Georges était devenu très-sérieux. Il trinqua sans boire.
«Et ce major, ce baron de Vendel, reprit-il au bout d'un instant, qu'est-ce donc?
– C'est le meilleur ami de la comtesse; il a pour elle, depuis tantôt dix ans, une amitié passionnée; ou plutôt il a de l'amour. – Allons! ne vous emportez pas: vous avez des yeux qui flambent! Cependant le choix d'un homme comme le major ne peut que vous flatter; il justifie vos préférences. Le baron ne cache pas ses sentiments; il s'en vanterait presque, et le monde les respecte, tant il les croit sincères. Christine est sa dame, comme disaient nos pères, et nos pères disaient bien. Il a pour elle le culte chevaleresque des preux du moyen âge; il irait se faire tuer, avec ses couleurs sur la poitrine, sa pensée au cœur et son nom sur les lèvres. Saluez, mon cher comte! on ne rencontre pas des amours comme celui-là tous les soirs! Christine le sait et s'en montre profondément reconnaissante. Mais il a cinquante ans et relâche tous les six mois un cran de son ceinturon. Ce n'est ni l'âge ni la taille qu'il faut pour aller chanter: Je suis Lindor! sous les fenêtres de Rosine. Du reste, le baron ne s'en fait point accroire, et il n'a aucun des ridicules d'un prétendant suranné.

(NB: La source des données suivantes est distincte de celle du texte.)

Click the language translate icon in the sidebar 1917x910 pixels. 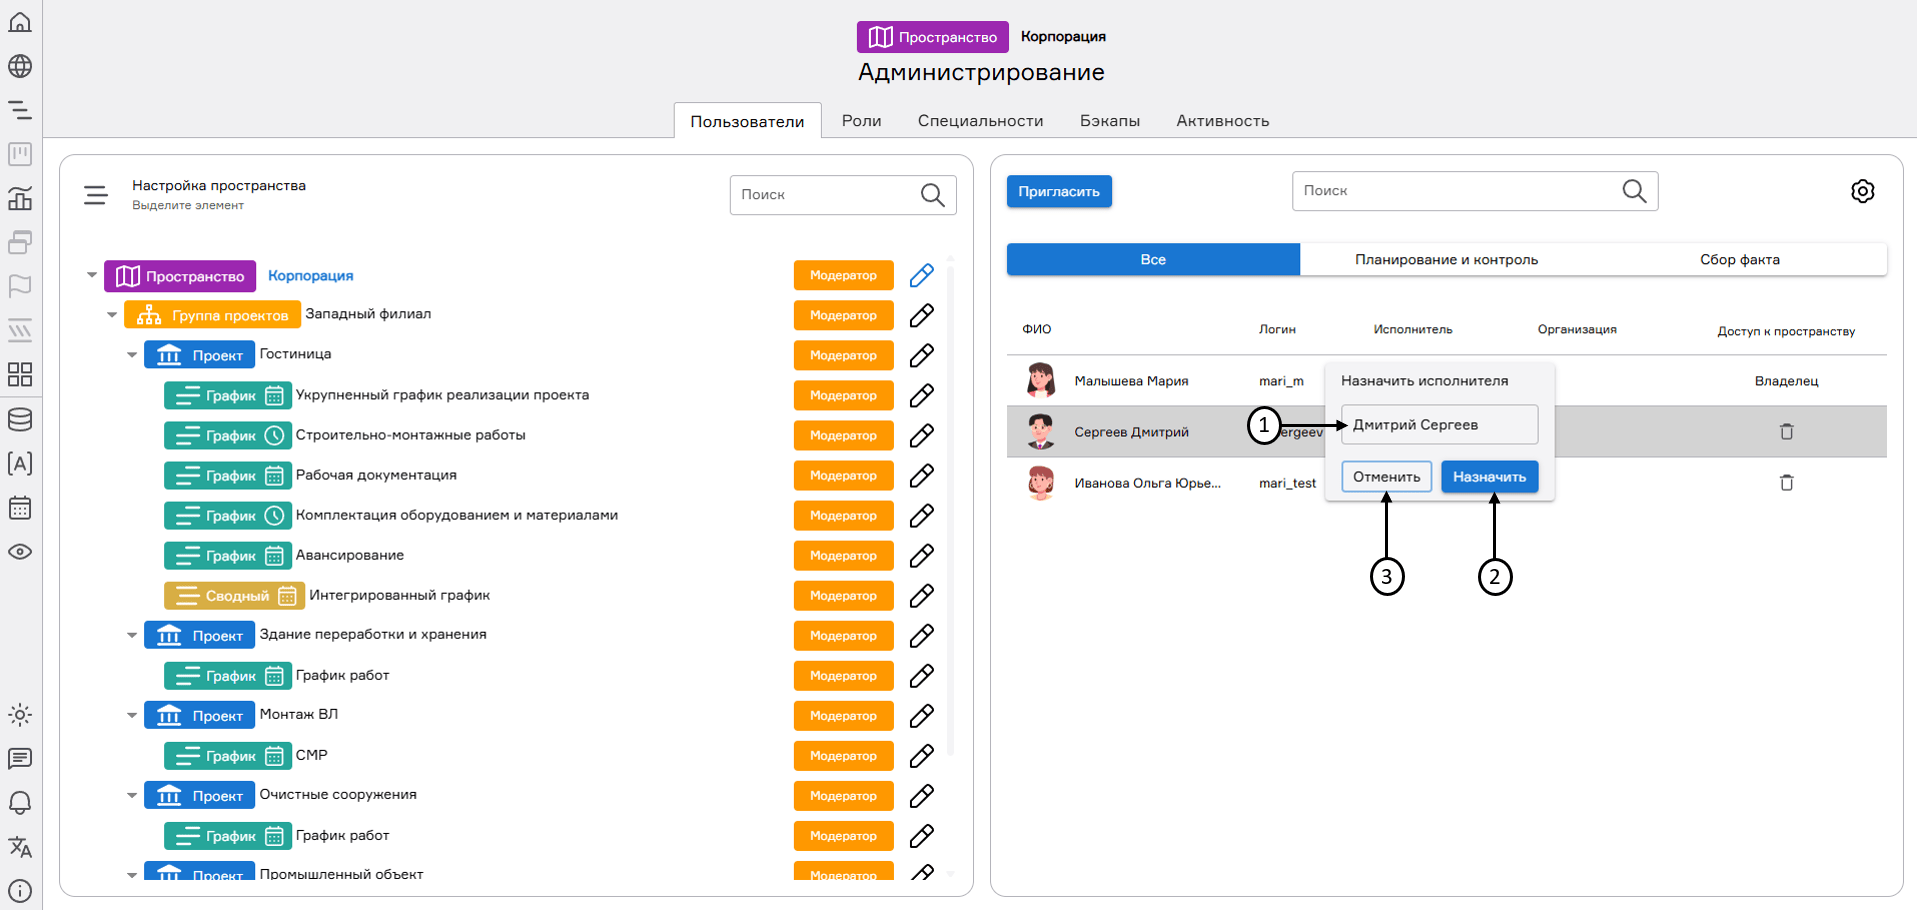(x=20, y=847)
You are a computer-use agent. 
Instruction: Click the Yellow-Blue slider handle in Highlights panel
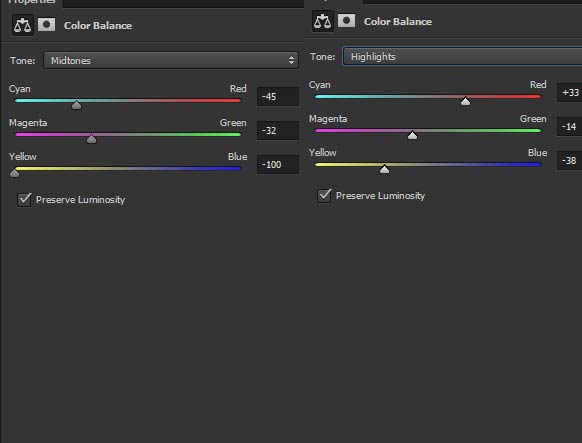(385, 169)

Il désire assez, n'espère pas beaucoup, et ne demande rien. «Aujourd'hui, lui dit-il parfois, vous êtes plus jeune que moi… mais, dans dix ans, nous serons à peu près du même âge.» Ce brave major calcule à sa manière. «Je n'ai pas le droit d'être impatient; je n'aurais pas d'excuse. J'attendrai tant que vous voudrez, – toujours! si vous ne voulez jamais. Enfin, me voilà! vous savez où je suis… j'y reste; vous n'avez qu'à me faire un signe, et même c'est inutile, je crois que je devinerai sans cela!